GAS5 protects against nonalcoholic fatty liver disease via miR-28a-5p/MARCH7/NLRP3 axis-mediated pyroptosis

Nonalcoholic fatty liver disease (NAFLD) is characterised by hepatic steatosis, inflammation, and insulin resistance. The role of long noncoding RNA (lncRNA)-regulated pyroptosis in NAFLD development remains largely unknown. This study aimed to investigate whether NAFLD development is controlled by lncRNA growth-arrest specific transcript 5 (GAS5)/miR-28a-5p/membrane associated ring-CH-type finger 7 (MARCH7)-mediated pyroptosis using in vivo and in vitro models. First, GAS5 expression was decreased but miR-28a-5p expression was increased in the livers of NAFLD patients, high-fat diet (HFD)-fed mice and leptin-deficient obese (Ob/Ob) mice. Furthermore, GAS5 suppressed while miR-28a-5p promoted NAFLD development, and overexpression of miR-28a-5p reversed the GAS5 overexpression-induced attenuation of NAFLD. Mechanistically, GAS5 served as a sponge of miR-28a-5p, and miR-28a-5p enhanced pyroptosis by targeting the 3 ' untranslated region (UTR) of the E3 ligase MARCH7 during NAFLD development. MARCH7 interacted with the NOD-like receptor protein 3 (NLRP3) protein, resulting in proteasomal degradation of NLRP3 to inhibit pyroptosis. As expected, MARCH7 knockdown abolished the miR-28a-5p knockdown-induced inhibition of NAFLD development, and the ubiquitin E3 ligase-inactive mutant (W589A/I556A) of MARCH7 failed to inhibit NAFLD development.
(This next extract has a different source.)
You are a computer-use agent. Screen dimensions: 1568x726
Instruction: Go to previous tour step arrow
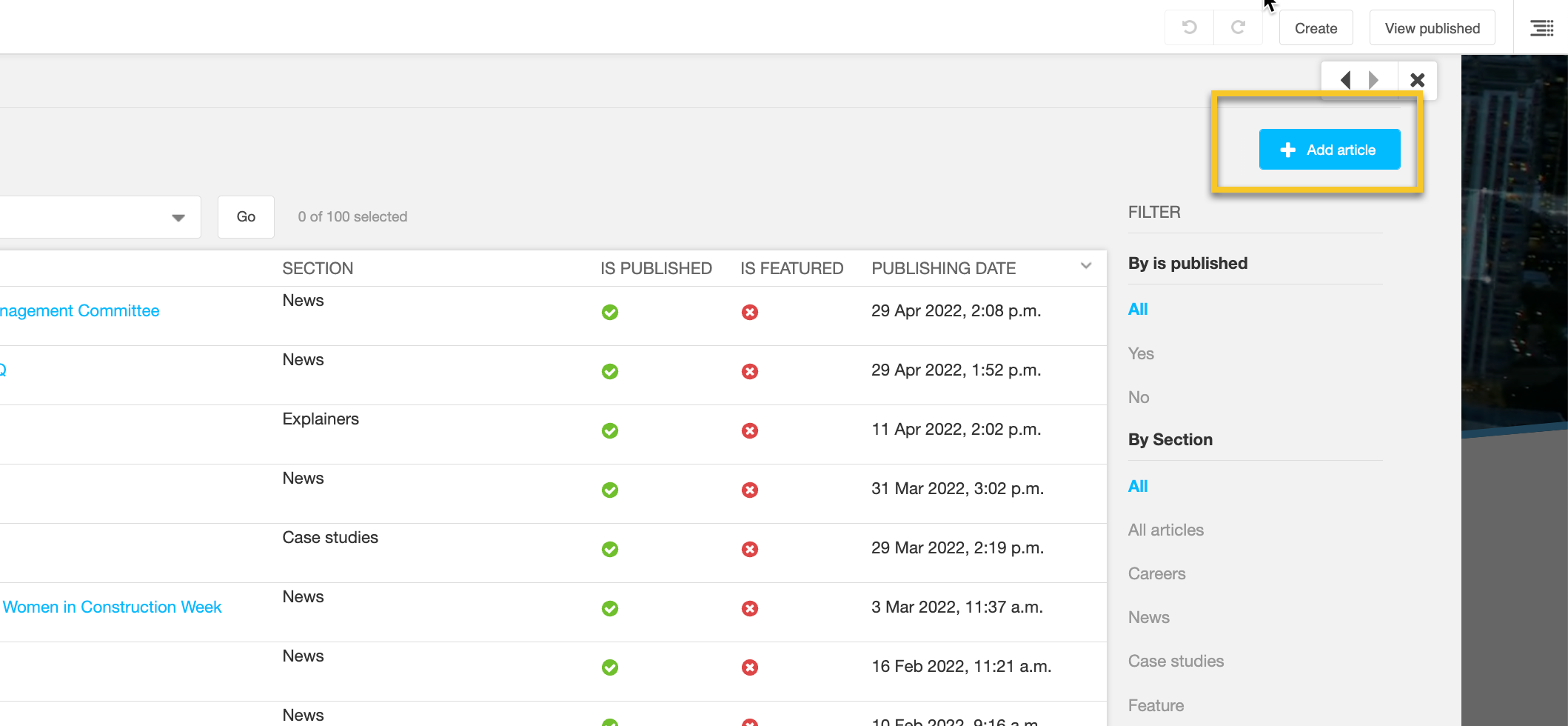(1345, 80)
In conclusion, GAS5 protected against NAFLD development by binding to miR-28a-5p, miR-28a-5p promoted NAFLD development by targeting MARCH7, and MARCH7 ameliorated NAFLD by suppressing NLRP3-mediated pyroptosis. The GAS5/miR-28a-5p/MARCH7/NLRP3 axis plays an important role in NAFLD progression, and it might be a biomarker for NAFLD.